Overview
CRAB (Cross-environment Agent Benchmark) is an innovative framework created to assess multimodal language model agents' performance in various computational environments. Developed by a collaborative team of researchers from prestigious institutions, CRAB offers a thorough platform for evaluating AI agents through comprehensive testing.
Key Features
- Cross-environment support: Enables seamless agent adaptation.
- Graph-based evaluator: Allows detailed performance analysis.
- Automated task generation: Creates tasks using complex sub-task combinations.
- Easy-to-use Python-based configuration: Simplifies setup and usage.
- Support for multiple communication and agent structures: Enhances versatility.
- Includes 120 tasks: Spans Ubuntu and Android environments.
Use Cases
- Evaluating multimodal AI agents' capabilities.
- Comparing performance of different language models.
- Testing AI agents' adaptability in realistic scenarios.
- Generating dynamic task sequences for AI testing.

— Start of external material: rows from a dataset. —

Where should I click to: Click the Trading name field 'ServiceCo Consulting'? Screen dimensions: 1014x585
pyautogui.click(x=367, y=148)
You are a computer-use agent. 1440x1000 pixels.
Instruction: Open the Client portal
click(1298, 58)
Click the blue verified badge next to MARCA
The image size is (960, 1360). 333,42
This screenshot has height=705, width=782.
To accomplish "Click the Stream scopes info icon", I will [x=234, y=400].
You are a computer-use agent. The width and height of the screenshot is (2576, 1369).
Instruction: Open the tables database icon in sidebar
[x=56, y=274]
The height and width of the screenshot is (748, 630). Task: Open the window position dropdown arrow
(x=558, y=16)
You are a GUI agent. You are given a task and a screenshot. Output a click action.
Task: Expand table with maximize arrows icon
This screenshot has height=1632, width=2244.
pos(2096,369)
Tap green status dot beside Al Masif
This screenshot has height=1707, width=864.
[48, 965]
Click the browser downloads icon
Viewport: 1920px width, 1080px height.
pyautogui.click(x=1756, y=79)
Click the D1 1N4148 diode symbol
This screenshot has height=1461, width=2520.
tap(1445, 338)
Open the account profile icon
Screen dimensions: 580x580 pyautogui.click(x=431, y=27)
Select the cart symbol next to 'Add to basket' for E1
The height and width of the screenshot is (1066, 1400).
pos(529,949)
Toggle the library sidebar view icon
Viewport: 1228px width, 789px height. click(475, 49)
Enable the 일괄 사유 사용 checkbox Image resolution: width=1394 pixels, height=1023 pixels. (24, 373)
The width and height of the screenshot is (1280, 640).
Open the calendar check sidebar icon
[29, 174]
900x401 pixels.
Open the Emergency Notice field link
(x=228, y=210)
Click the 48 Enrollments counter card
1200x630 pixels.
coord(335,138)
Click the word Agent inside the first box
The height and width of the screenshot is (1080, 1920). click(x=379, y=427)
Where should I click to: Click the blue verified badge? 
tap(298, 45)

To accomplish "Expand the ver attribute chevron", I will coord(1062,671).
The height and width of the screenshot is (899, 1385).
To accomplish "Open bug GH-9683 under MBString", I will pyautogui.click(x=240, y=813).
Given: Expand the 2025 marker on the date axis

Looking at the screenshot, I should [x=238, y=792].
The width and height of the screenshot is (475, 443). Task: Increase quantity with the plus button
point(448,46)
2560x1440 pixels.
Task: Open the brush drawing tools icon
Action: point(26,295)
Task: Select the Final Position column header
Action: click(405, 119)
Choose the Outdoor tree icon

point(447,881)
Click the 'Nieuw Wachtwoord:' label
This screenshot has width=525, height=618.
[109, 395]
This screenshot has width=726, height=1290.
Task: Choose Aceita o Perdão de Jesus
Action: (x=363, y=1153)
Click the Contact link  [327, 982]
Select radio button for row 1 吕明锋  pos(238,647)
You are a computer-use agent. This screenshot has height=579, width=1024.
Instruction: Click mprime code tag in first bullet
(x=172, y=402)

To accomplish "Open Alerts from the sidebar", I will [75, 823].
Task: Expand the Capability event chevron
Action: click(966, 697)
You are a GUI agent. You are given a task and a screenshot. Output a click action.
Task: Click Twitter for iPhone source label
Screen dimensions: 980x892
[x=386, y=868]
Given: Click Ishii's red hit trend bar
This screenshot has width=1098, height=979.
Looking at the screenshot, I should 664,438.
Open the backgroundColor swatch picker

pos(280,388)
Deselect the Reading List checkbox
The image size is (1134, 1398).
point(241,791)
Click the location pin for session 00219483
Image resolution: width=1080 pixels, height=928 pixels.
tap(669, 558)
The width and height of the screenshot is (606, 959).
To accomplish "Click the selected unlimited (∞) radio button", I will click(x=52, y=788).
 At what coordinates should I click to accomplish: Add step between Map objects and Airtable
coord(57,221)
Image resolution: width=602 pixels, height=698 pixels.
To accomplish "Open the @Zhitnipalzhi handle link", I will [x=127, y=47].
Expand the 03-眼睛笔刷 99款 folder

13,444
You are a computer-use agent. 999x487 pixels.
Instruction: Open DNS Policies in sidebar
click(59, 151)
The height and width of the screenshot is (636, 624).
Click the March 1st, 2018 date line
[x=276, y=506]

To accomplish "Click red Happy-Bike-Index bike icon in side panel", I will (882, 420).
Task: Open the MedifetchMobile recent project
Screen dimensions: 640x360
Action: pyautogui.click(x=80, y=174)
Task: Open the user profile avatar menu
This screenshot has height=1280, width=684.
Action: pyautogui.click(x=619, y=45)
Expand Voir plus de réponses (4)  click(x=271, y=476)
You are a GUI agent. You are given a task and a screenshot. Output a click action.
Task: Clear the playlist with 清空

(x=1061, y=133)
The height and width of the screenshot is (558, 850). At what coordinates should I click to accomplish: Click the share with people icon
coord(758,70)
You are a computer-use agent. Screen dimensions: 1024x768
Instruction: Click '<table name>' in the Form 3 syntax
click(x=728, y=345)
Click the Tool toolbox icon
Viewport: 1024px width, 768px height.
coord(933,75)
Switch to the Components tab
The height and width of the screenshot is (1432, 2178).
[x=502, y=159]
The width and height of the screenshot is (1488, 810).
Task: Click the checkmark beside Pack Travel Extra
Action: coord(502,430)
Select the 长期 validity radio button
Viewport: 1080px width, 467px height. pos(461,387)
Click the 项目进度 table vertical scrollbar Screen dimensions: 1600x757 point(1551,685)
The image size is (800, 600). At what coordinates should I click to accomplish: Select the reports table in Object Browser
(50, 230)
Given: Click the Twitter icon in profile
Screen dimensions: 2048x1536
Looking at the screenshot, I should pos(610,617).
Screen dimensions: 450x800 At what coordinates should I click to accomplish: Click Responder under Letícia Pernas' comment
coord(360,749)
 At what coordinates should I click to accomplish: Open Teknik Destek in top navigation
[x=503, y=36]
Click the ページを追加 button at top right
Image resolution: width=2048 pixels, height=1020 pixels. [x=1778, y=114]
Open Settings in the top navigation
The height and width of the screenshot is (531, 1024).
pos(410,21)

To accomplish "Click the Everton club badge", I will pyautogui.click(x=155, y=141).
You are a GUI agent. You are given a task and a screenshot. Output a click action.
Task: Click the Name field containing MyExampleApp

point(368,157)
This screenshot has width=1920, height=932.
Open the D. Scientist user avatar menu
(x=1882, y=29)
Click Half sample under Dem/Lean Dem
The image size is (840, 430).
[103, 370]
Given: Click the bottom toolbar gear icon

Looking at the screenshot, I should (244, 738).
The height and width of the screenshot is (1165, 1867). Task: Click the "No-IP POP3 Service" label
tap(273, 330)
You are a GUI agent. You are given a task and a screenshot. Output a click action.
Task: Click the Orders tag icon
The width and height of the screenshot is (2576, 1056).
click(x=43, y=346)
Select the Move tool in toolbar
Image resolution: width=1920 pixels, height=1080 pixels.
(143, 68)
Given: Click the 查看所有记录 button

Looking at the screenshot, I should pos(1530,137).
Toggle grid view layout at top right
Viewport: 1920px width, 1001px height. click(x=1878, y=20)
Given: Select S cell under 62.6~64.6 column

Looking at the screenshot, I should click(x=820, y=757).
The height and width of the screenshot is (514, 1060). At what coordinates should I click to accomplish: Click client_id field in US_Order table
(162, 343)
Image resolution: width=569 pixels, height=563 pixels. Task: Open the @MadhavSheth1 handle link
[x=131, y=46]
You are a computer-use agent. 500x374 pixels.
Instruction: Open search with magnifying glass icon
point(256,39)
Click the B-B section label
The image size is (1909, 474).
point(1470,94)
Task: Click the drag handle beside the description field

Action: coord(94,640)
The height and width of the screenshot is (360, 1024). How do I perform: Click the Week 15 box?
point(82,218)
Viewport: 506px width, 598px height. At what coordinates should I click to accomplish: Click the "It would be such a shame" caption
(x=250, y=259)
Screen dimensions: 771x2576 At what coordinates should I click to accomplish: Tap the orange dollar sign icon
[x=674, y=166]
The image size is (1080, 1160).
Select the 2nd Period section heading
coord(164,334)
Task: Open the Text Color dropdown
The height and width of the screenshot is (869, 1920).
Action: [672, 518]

- Benchmarking agent performance on diverse platforms.
Technical Specifications
- Environments: Ubuntu, Android.
- Supported Models: GPT-4o, Claude 3, Gemini 1.5 Pro, and open-source models.
- Evaluation Metrics: Completion Ratio, Success Rate, Termination Reason Analysis.
- Communication Settings: Single and Multi-agent.
- Visual Prompt Technique: Scene of Manipulation (SoM).